Muito mudou desde esse dia de Outubro russo, em que as massas organizadas decidiram tomar nas suas próprias mãos os rumos do seu país e serem donas do seu próprio destino. Hoje as alianças necessárias para a derrota do Capitalismo têm de ser forçosamente diferentes, mas também forçosamente idênticas. As mudanças que o mundo sofreu, alteraram as formas de exploração e de condição de vida de inumeros estractos sociais, mas alteraram radicalmente as formas de exploração, tendo inclusive alargado à proletarização de inúmeros sectores que se encontravam fora dessa esfera. Hoje em dia as agro-industrias, os sectores pesqueiros, os de actividade criativa e intelectual, não se encontram mais entre os que detêm as suas ferramentas de produção. Bem pelo contrário, o evoluir do sistema capitalista dessapossou estas esferas de toda a sua autonomia económica forçando-os a vender, tal como todos os outros operários, a sua capacidade de trabalho. Os poucos que restaram do antigo modo de produção, resquício do Feudalismo, tem um significado infímo no sistema de produção actual. Daí que as alianças a definir não difiram grandemente das cogitadas pelos teóricos socialistas, que antes quer depois de Marx.

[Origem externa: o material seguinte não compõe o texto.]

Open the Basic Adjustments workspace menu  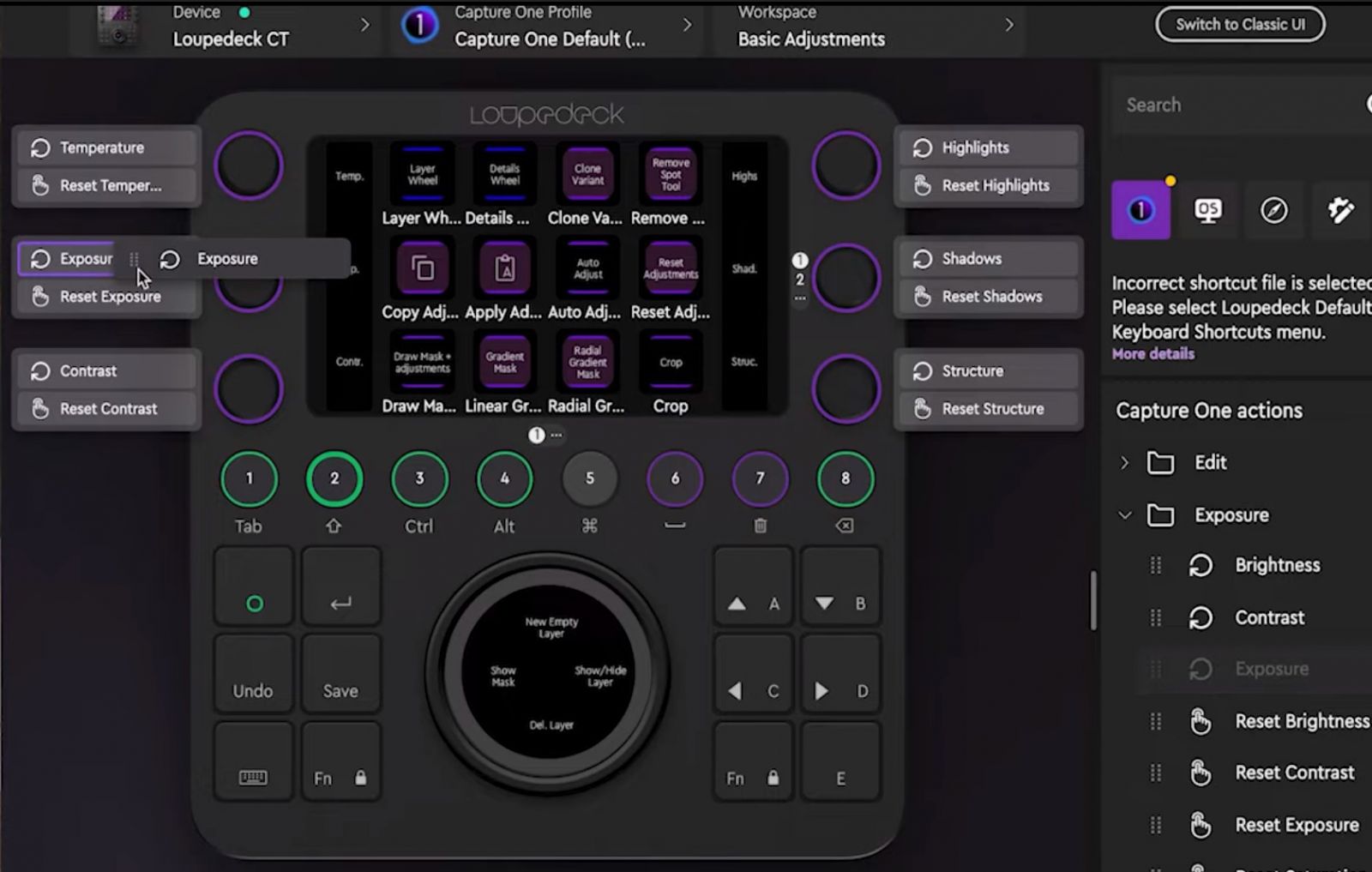pyautogui.click(x=1009, y=26)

Surgiu também com cada vez maior clareza que a relação humana com a natureza está no cerne da transição para o socialismo. Esta perspectiva, tal como a defende Bellamy Foster, e tal como a defendo eu também, é eseencial para compreender os limites do Capitalismo e é também um dado importante para compreender a destruição do sistema socialista na União Soviética. Um desenvolvimento igualitário e uma justa repartição dos recursos é a única compatível com a gestão racional dos mesmos e preservação dos bens naturais, isto é de um desenvolvimento sustentável.

Todas as lutas que vão ser travadas no contexto actual vão ter de ter estas realidades em conta, além de que a globalização, e foi talvez a maior eficiência do capital a rapidez de transportes e comunicações, coloca novas questões, se não aos marxistas, aos marxistas-leninistas porquanto a Revolução tem de assumir formas globais, apesar de todas as contingências derivadas dos diferentes estádios de evolução do capitalismo e das contradições que inevitavelmente isso colocará na luta.